GIVEN TASK:
Rewrite the items below as a Markdown table with two columns, Row and Line, numbering each line in order and omitting blank lines.
+++ PROVIDED INFORMATION
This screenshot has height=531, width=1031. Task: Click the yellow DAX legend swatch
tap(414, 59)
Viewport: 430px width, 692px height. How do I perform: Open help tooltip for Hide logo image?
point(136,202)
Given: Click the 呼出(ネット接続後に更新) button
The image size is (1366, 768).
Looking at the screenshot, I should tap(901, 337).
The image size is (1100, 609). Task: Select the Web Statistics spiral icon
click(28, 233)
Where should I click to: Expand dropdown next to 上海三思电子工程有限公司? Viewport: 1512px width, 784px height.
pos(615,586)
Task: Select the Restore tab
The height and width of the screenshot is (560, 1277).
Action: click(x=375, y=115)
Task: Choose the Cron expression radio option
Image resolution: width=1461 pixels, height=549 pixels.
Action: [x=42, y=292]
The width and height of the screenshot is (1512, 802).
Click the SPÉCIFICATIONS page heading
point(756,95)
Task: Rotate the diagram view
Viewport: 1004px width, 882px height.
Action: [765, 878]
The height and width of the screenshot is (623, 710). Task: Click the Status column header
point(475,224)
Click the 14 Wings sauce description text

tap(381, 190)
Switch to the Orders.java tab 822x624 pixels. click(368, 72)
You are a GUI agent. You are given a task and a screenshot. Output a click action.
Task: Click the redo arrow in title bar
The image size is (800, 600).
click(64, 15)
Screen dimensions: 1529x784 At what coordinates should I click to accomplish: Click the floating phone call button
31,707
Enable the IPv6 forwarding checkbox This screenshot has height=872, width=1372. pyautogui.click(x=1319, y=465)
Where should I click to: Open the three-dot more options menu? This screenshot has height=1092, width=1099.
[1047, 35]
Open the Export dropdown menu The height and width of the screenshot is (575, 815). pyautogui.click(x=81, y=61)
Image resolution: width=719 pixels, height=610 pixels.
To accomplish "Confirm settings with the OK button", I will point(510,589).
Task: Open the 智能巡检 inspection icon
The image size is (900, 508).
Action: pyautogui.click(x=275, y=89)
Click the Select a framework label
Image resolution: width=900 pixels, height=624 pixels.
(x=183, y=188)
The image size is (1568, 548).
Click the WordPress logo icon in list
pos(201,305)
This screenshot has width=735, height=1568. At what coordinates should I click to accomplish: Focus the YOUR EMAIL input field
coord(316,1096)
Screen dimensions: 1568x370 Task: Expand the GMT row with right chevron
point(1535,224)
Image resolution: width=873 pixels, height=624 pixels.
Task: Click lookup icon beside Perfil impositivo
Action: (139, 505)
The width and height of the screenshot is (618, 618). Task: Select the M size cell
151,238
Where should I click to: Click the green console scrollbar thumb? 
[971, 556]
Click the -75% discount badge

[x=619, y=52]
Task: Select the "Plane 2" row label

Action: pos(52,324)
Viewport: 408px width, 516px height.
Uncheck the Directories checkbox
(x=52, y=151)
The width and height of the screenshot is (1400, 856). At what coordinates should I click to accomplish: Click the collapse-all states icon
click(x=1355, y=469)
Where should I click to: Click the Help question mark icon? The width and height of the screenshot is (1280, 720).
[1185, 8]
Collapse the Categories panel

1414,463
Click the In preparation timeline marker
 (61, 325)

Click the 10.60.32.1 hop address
++++++
EXERCISE OUTPUT:
| Row | Line |
|---|---|
| 1 | This screenshot has height=531, width=1031. Task: Click the yellow DAX legend swatch |
| 2 | tap(414, 59) |
| 3 | Viewport: 430px width, 692px height. How do I perform: Open help tooltip for Hide logo image? |
| 4 | point(136,202) |
| 5 | Given: Click the 呼出(ネット接続後に更新) button |
| 6 | The image size is (1366, 768). |
| 7 | Looking at the screenshot, I should tap(901, 337). |
| 8 | The image size is (1100, 609). Task: Select the Web Statistics spiral icon |
| 9 | click(28, 233) |
| 10 | Where should I click to: Expand dropdown next to 上海三思电子工程有限公司? Viewport: 1512px width, 784px height. |
| 11 | pos(615,586) |
| 12 | Task: Select the Restore tab |
| 13 | The height and width of the screenshot is (560, 1277). |
| 14 | Action: click(x=375, y=115) |
| 15 | Task: Choose the Cron expression radio option |
| 16 | Image resolution: width=1461 pixels, height=549 pixels. |
| 17 | Action: [x=42, y=292] |
| 18 | The width and height of the screenshot is (1512, 802). |
| 19 | Click the SPÉCIFICATIONS page heading |
| 20 | point(756,95) |
| 21 | Task: Rotate the diagram view |
| 22 | Viewport: 1004px width, 882px height. |
| 23 | Action: [765, 878] |
| 24 | The height and width of the screenshot is (623, 710). Task: Click the Status column header |
| 25 | point(475,224) |
| 26 | Click the 14 Wings sauce description text |
| 27 | tap(381, 190) |
| 28 | Switch to the Orders.java tab 822x624 pixels. click(368, 72) |
| 29 | You are a GUI agent. You are given a task and a screenshot. Output a click action. |
| 30 | Task: Click the redo arrow in title bar |
| 31 | The image size is (800, 600). |
| 32 | click(64, 15) |
| 33 | Screen dimensions: 1529x784 At what coordinates should I click to accomplish: Click the floating phone call button |
| 34 | 31,707 |
| 35 | Enable the IPv6 forwarding checkbox This screenshot has height=872, width=1372. pyautogui.click(x=1319, y=465) |
| 36 | Where should I click to: Open the three-dot more options menu? This screenshot has height=1092, width=1099. |
| 37 | [1047, 35] |
| 38 | Open the Export dropdown menu The height and width of the screenshot is (575, 815). pyautogui.click(x=81, y=61) |
| 39 | Image resolution: width=719 pixels, height=610 pixels. |
| 40 | To accomplish "Confirm settings with the OK button", I will point(510,589). |
| 41 | Task: Open the 智能巡检 inspection icon |
| 42 | The image size is (900, 508). |
| 43 | Action: pyautogui.click(x=275, y=89) |
| 44 | Click the Select a framework label |
| 45 | Image resolution: width=900 pixels, height=624 pixels. |
| 46 | (x=183, y=188) |
| 47 | The image size is (1568, 548). |
| 48 | Click the WordPress logo icon in list |
| 49 | pos(201,305) |
| 50 | This screenshot has width=735, height=1568. At what coordinates should I click to accomplish: Focus the YOUR EMAIL input field |
| 51 | coord(316,1096) |
| 52 | Screen dimensions: 1568x370 Task: Expand the GMT row with right chevron |
| 53 | point(1535,224) |
| 54 | Image resolution: width=873 pixels, height=624 pixels. |
| 55 | Task: Click lookup icon beside Perfil impositivo |
| 56 | Action: (139, 505) |
| 57 | The width and height of the screenshot is (618, 618). Task: Select the M size cell |
| 58 | 151,238 |
| 59 | Where should I click to: Click the green console scrollbar thumb?  |
| 60 | [971, 556] |
| 61 | Click the -75% discount badge |
| 62 | [x=619, y=52] |
| 63 | Task: Select the "Plane 2" row label |
| 64 | Action: pos(52,324) |
| 65 | Viewport: 408px width, 516px height. |
| 66 | Uncheck the Directories checkbox |
| 67 | (x=52, y=151) |
| 68 | The width and height of the screenshot is (1400, 856). At what coordinates should I click to accomplish: Click the collapse-all states icon |
| 69 | click(x=1355, y=469) |
| 70 | Where should I click to: Click the Help question mark icon? The width and height of the screenshot is (1280, 720). |
| 71 | [1185, 8] |
| 72 | Collapse the Categories panel |
| 73 | 1414,463 |
| 74 | Click the In preparation timeline marker |
| 75 |  (61, 325) |
| 76 | Click the 10.60.32.1 hop address |